Spotlight's help covers kind,
author, date,
created and by as well as
the boolean operators AND,
OR and NOT. But I knew
there were many other metadata fields that were
commonly used in files such as images and audio
files. I had come across the mdls
shell command before which lists the metadata
fields on a file. A quick check of a JPEG image
revealed all kinds of interesting data:
da-imac-01:stuff david$ mdls IMG_3564.JPG kMDItemAcquisitionMake = "Canon" kMDItemAcquisitionModel = "Canon EOS 10D" kMDItemAperture = 0.970855712890625 kMDItemBitsPerSample = 32 kMDItemColorSpace = "RGB" kMDItemContentCreationDate = 2008-04-22 18:40:25 -0400 kMDItemContentModificationDate = 2008-04-22 18:40:25 -0400 ... kMDItemFlashOnOff = 0 kMDItemFNumber = 1.399999976158142 kMDItemFocalLength = 50 ...
This is a truncated list of the 50+ fields in one of my image files. Note some of the interesting ones like the aperture, flash setting and focal length.
I played around with another of the
Spotlight/metadata shell commands:
mdfind. This lets you do the
equivalent of a Spotlight search from the command
line and after a bit of trial and error, guessing
the keyword names and value formats was fairly
easy:
da-imac-01:stuff david$ mdfind make:canon focallength:50 flash:0 iso:125
/Users/david/Desktop/Turks, April 2008/IMG_3564.JPG
/Users/david/Pictures/iPhoto Library/Originals/2008/Turks, April 2008/IMG_3564.JPG
/Users/david/Pictures/iPhoto Library/Originals/2008/Museum Visit/IMG_3273.JPG
/Users/david/Pictures/iPhoto Library/Originals/2008/Museum Visit/IMG_3276.JPG
/Users/david/Pictures/iPhoto Library/Originals/2008/Mar 23, 2008/IMG_3288.JPG
...
Peeling the Onion with DTrace
Although these shell commands are very useful,
the man pages for the commands do not list the
valid search keywords. I knew there must be a list
of the keywords used in Spotlight search bar that
mapped to these constant names so I thought *what a
great time to learn dtrace!*
For those of you who haven't heard of
dtrace I encourage you to play around
with it. It's a very powerful tool for doing live
probing and tracing of low level activity in the
operating system. After skimming
this nice tutorial I tried this command in one
window:
da-imac-01:bin david$ sudo dtrace -n 'syscall::open*:entry /execname == "mdfind"/ \ { printf("%s %s", execname, copyinstr(arg0)); }' Password: dtrace: description 'syscall::open*:entry ' matched 3 probes
and then ran my mdfind command
again in another Terminal window. The
dtrace "script" says to trace all
system calls whose name begins with "open" when the
system call is entered, but only if they were
called from the mdfind process, and
then print out the name of the system call and the
first argument (which in the case of
open is the file or device name). That
resulted in LOTs of calls like this showing
mdfind opening all kinds of metadata
importer files, which I assume are libraries that
know how to manipulate certain types of metadata
attributes:
CPU ID FUNCTION:NAME 0 18390 open_nocancel:entry mdfind /System/Library/Spotlight/\ Audio.mdimporter 0 18390 open_nocancel:entry mdfind /System/Library/Spotlight/\ Audio.mdimporter/Contents 0 17604 open:entry mdfind /dev/autofs_nowait 0 17604 open:entry mdfind /System/Library/Spotlight/\ Audio.mdimporter/Contents/Info.plist 0 18390 open_nocancel:entry mdfind /System/Library/Spotlight/\ Chat.mdimporter 0 18390 open_nocancel:entry mdfind /System/Library/Spotlight/\ Chat.mdimporter/Contents ...
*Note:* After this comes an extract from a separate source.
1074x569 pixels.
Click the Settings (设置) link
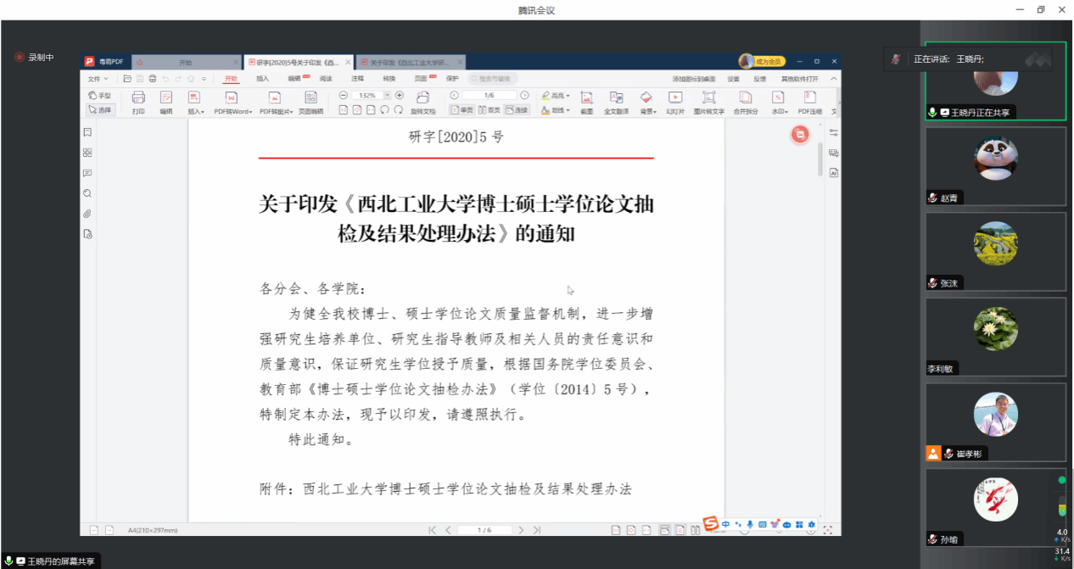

But the part of the trace I was most interested in was near the very end:
... 1 17604 open:entry mdfind /System/Library/Frameworks/\ CoreServices.framework/Versions/A/Frameworks/Metadata.framework/\ Resources/MDPredicate.plist 1 17604 open:entry mdfind /dev/autofs_nowait 1 17604 open:entry mdfind /System/Library/Frameworks/\ CoreServices.framework/Versions/A/Frameworks/Metadata.framework/\ Resources/English.lproj/MDPredicateKeywords.plist 1 17604 open:entry mdfind /dev/autofs_nowait 1 17604 open:entry mdfind /System/Library/Frameworks/\ CoreServices.framework/Versions/A/Frameworks/Metadata.framework/\ Resources/English.lproj/schema.strings ...
Note the files
MDPredicateKeywords.list and
schema.strings in the
/System/Library/Frameworks/CoreServices.framework/Versions/A/Frameworks/Metadata.framework/Resources/English.lproj
folder. I tried looking at the
schema.strings file but it was in a
binary format. So I tried open
schema.strings and sure enough, Xcode
launched and loaded the file which contains over
400 lines of mostly metadata keyword definitions.
The ones we are interested in are near the end and
of the form kMDItemXXX.ShortName =
yyy:
"kMDItemPixelHeight.ShortName" = "pixelheight,height"; "kMDItemPixelWidth.ShortName" = "pixelwidth,width"; "kMDItemWhiteBalance.ShortName" = "whitebalance"; "kMDItemAperture.ShortName" = "aperture,fstop"; "kMDItemAudioEncodingApplication.ShortName" = "audioencodingapplication"; "kMDItemComposer.ShortName" = "composer,author,by"; "kMDItemLyricist.ShortName" = "lyricist,author,by"; "kMDItemStarRating.ShortName" = "starrating";
These are just a few of the dozens of entries to
whet your appetite. For the most part, I've found
them to work as expected, with one exception:
starrating. I never got any hits using
it so I tried using mdls on an MP3
that I knew had a rating set in iTunes and there
was no metadata attribute set on it for the iTunes
rating. So I guess all you Mac developers out there
should "do as Apple says, not as Apple does."
Satisfaction
One of the things that I really like about OS X
is the ability to work with the system at varying
levels of depth. This diversion started with me
playing around with the Spotlight search bar: a
very advanced "desktop search" feature found only
in the most modern operating systems. But when I
wanted to learn more, I was able to easily muck
around at the command line and experiment with the
very same infrastructure that Spotlight is built
on. Finally, I was able to leverage a very
powerful, low level system tool,
dtrace to probe the details of what
was going on inside OS X which led me to the answer
I was looking for.